EXCERPTED RECORDS:
+ + + + +

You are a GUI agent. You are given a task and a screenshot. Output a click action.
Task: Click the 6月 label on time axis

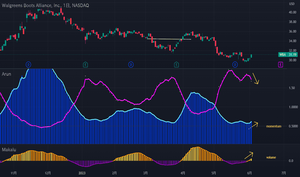tap(249, 173)
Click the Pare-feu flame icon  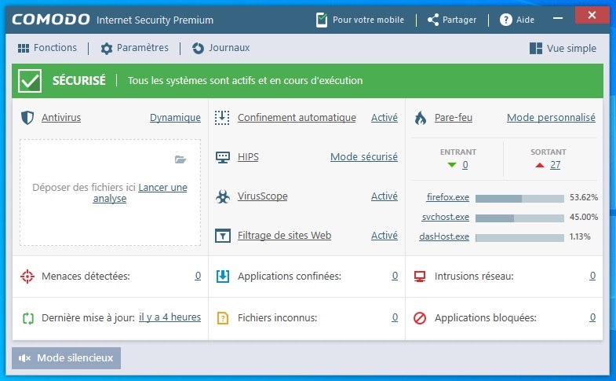click(421, 118)
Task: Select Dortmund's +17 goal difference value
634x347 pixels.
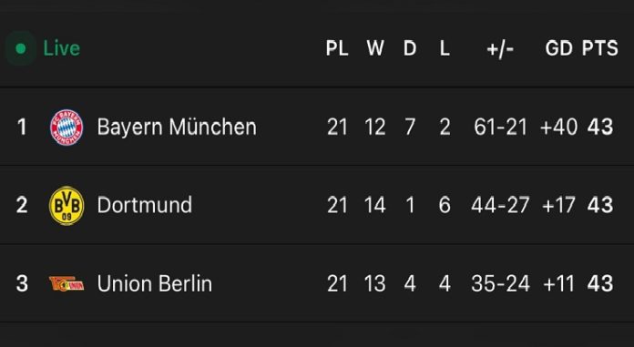Action: click(558, 206)
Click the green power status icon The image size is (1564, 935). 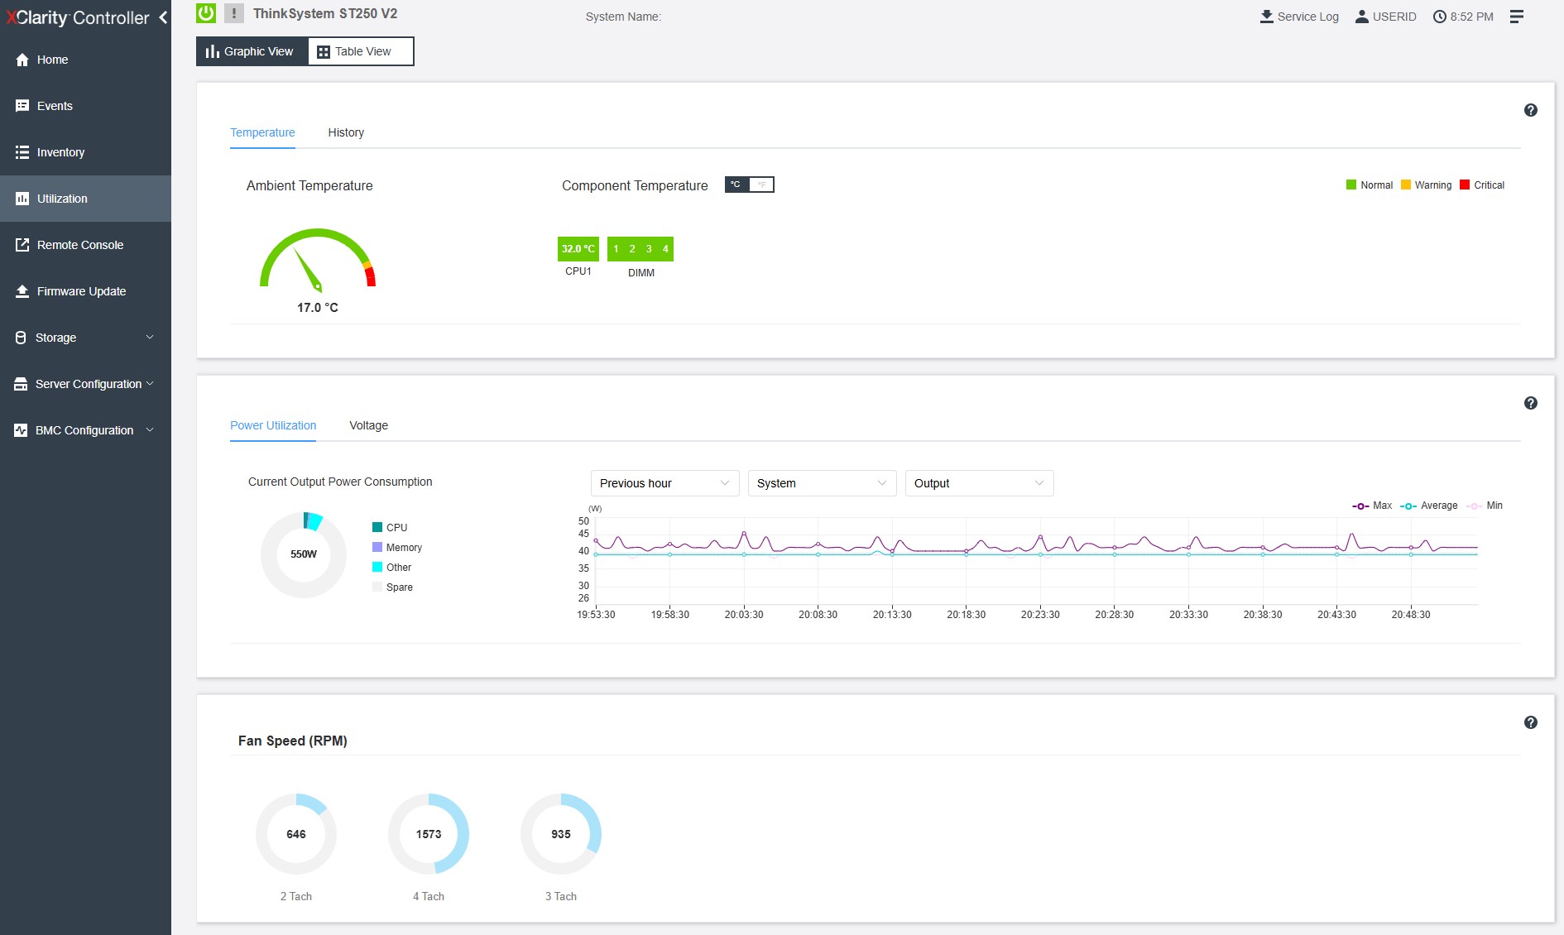[x=206, y=13]
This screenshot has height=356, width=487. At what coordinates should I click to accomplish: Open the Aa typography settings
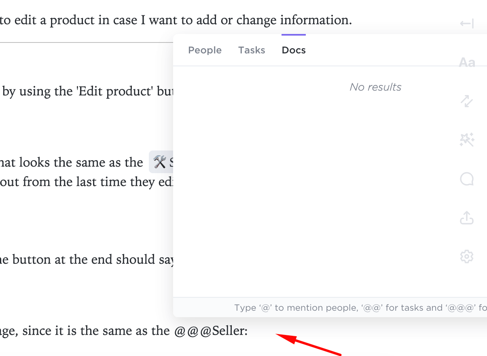point(467,62)
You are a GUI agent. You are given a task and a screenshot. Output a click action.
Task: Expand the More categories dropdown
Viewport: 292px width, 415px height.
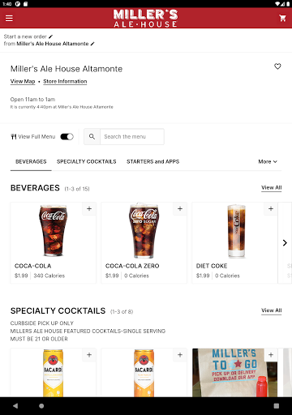[x=268, y=161]
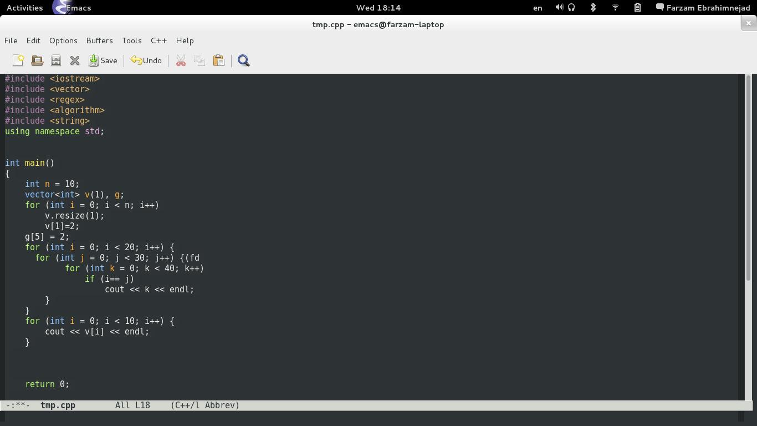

+ + + + +

Quote exactly the lines from the line that contains "Task: Expand the More categories dropdown" through the last line of the listing, please, leaving out all pictures.

RESPONSE TO THIS TASK:
Task: Expand the More categories dropdown
Viewport: 292px width, 415px height.
[x=268, y=161]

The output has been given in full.